GIVEN INFORMATION -
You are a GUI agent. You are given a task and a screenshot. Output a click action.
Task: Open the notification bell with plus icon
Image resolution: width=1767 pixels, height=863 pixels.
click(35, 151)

---

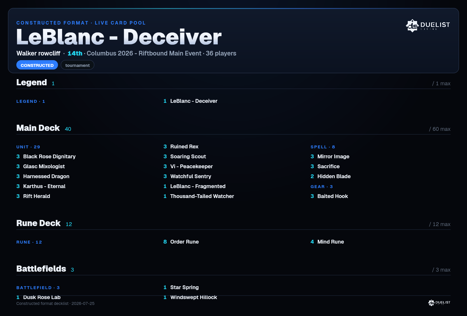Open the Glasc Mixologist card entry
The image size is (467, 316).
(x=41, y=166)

REQUIREMENT -
Copy out word for word the entries above, starting with the line containing "You are a GUI" and ending with the line containing "click(35, 151)", and include both of those lines.

FINISHED TASK -
You are a GUI agent. You are given a task and a screenshot. Output a click action.
Task: Open the notification bell with plus icon
Image resolution: width=1767 pixels, height=863 pixels.
click(35, 151)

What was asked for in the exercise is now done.